AKB: Do you think the sort of drug also influences the beat? For example with speed, we inflationarily had all this uptempo music.
DS: Absolutely, yes. It influences not just the beat, but also the lyrics. Punk music was really pretty fast and furious. And psychedelic music was kind of trippy pink floatings. The thing is: I took so many drugs when I was from the age of 18 to 27. But I don’t need to take them any more (laughs).
AKB: You can create the images without drugs now? But isn’t it the best?
DS: Absolutely. But it takes people sometimes quite a while to get there. And also, you know, you are very influenced by the people around you when you are younger. Your friends influence you even more than your parents once you get at the age of 12, 13. People go on these journeys. And some people’s journeys end up in a disaster, dying when they are really young. And some people’s journeys leave them like through the rabbit into some kind of “Alice in Wonderland”-life, which in a way is what happened to myself. Becoming successful with Annie and Eurythmics, being able to see the world and interact with the world through songs and art and stuff, and still be living and still be able to write: When you’ve been through all that stuff and you’re still standing, I think then it becomes interesting.
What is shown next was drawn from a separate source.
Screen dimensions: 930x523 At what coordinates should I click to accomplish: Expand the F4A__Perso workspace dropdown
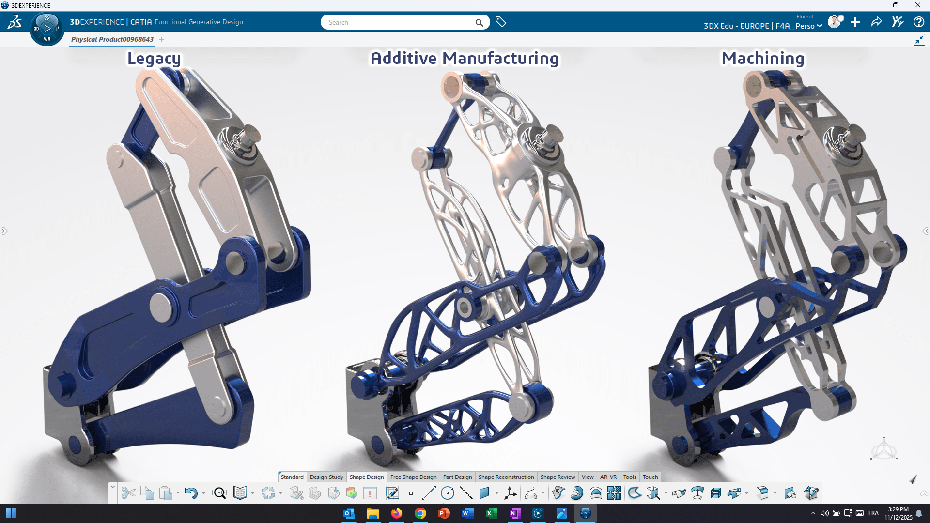coord(819,26)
The Blackbird Diaries and the way I’m writing everything now is a mixture of all the experiences I‘ve had and then put into storytelling. I’m looking at the whole, I’m almost looking at my life from the outside looking in, through a telescope. And picking out the moments I thought that were incredibly inspiring for me, trying to put all of that into my work.
AKB: What do you prefer: Being soloist in front row, or being in the background? Which fits your personality best?
DS: I always liked being in the background and helping create something, you know, whatever it was. If it was a video, I liked to be directing it, rather than in front of it. Or if it was a stage show, I liked to make the set design and the band sound great. But right at this point of time, it is really funny I’ve changed into I like being the person singing now and the person telling the stories and the person at the front.
AKB: But why did this change? Can you explain yourself?
DS: I don’t know, I think it just got less self-conscious, more confident or comfortable in my skin. So I don’t know why the reason is now (laughs). I would have been a lot wiser to do when I was 18, and have stupid doing it now, so I’d have 20 solo albums out. And I just play, the journey took me. But in the last 3 or 4 years I just feel I am in a position I had so many experience that I could now make 10 albums in a row of storytelling and going play and sing them like a troubadour.
AKB: So today you have enough stories to tell and you want to tell them?
DS: Yeah. Before, I didn’t really have time because they were happening. Happening in real time, you know (laughs). But today, I’m telling the stories of my life.